In pursuing the latter stages of the quest, I noticed this flexibility in the amount of approaches that were suggested to me, and others that I was able to find without help. The world even responds to details in your appearance, in that the rich won’t deal with you if you’re dressed in rags, and NPCs will regard you with respect when you’re wearing clean, undamaged combat armour. Approach them with a bloody sword and they’re more likely to respond to intimidation, or even worse, with your bloody sword drawn, and they might just run from you all together.

We’ve seen all of this before, but Warhorse’s system of choice and consequence is simply of higher scope and detail than anything that’s been done in the past, and if they manage to keep this up for the rest of the game, KC:D is going to be a long, complex journey.

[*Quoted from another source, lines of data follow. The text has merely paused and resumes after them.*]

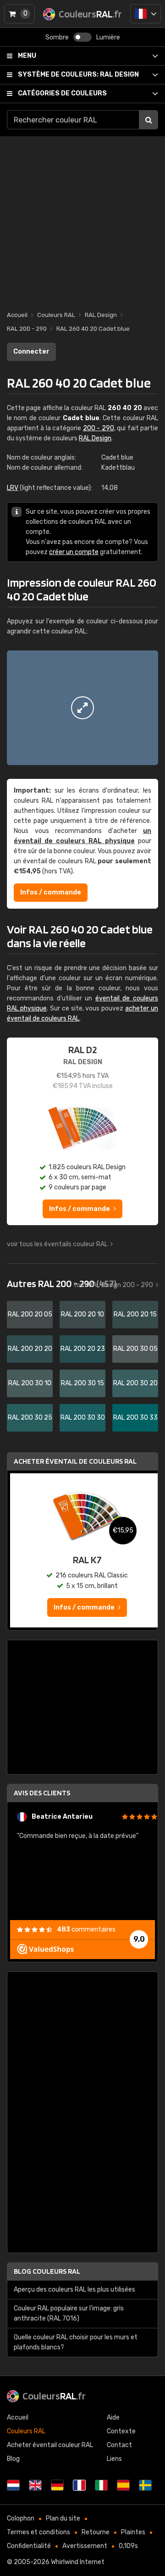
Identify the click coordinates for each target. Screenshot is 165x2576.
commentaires (86, 1929)
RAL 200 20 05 (30, 1314)
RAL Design (78, 74)
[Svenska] (145, 2485)
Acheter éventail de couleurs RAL (75, 1461)
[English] (35, 2485)
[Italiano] (101, 2485)
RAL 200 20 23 (82, 1349)
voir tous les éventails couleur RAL (57, 1244)
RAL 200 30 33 (135, 1417)
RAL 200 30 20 (135, 1383)
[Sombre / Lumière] (82, 37)
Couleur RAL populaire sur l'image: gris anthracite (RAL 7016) (69, 2313)
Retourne (96, 2532)
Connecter (31, 351)
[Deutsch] (57, 2485)
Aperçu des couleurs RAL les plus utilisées (74, 2289)
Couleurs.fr (54, 2396)
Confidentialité (29, 2546)
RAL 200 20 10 (82, 1314)
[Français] (145, 13)
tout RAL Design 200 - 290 (113, 1285)
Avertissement (84, 2546)
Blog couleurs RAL (47, 2271)
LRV (12, 488)
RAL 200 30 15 (82, 1383)
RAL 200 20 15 (135, 1314)
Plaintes (133, 2532)
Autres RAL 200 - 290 (61, 1283)
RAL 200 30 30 (82, 1417)
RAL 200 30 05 (135, 1349)
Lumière (108, 37)
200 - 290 (98, 428)
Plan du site (63, 2518)
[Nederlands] (13, 2485)
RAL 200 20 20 (30, 1349)
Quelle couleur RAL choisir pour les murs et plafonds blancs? (76, 2342)
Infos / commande (50, 892)
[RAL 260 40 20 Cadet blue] (82, 707)
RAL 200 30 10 (29, 1383)
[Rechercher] (148, 119)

As I alluded to earlier, the combat system is complex and unforgiving, punishing carelessness and rewarding patient focus. In essence, you retain movement control while honing in on a single opponent. You’re given a small reticle indicating which angle (Head, High Right, Low Right, High Left, Low Left) you’re attacking from, and combat becomes a game of timing and anticipation, in which you must hit your opponent from an unguarded angle, while also blocking his attacks. Fights are long and slow, and you are not made to feel stronger than your enemy; even easy opponents were a huge issue when approached without caution, and a dev called 2v1 fights ‘impossible unless you’re armoured like a tank.’ So, possible, but not for your archer/thief.

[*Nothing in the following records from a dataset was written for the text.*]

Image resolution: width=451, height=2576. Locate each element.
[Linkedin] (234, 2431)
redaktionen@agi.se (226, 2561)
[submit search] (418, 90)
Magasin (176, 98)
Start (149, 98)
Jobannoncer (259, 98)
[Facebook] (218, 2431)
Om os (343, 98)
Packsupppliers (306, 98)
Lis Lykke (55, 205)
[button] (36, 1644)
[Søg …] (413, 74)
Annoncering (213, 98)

Remember, the player character is just a commoner, in fact, a young farm-hand. Taking him into battle against a trained soldier, even sufficiently equipped, should feel like a huge challenge. It’s just as well, they’ve included non-violent ways to approach every situation, as I can imagine some fights that just aren’t worth getting into. This is the realism that Warhorse are talking about, and it will be present in the plot as well. Devs assured me that the story, while spanning one of Medieval Europe’s greatest conflicts, will be told from the realistic perspective of your character. He isn’t the centre of this great drama, and he won’t be treated that way. You can completely miss quests and events, which will go on without you if you don’t show up. The world of KC:D doesn’t care about you.

In gameplay, combat and plot, Warhorse Studios appear to be taking some bold and exciting risks with their debut title, Kingdom Come: Deliverance. Having seen it in action, I am genuinely excited for this release like none other teased at E3. Get hyped for launch in February 2018!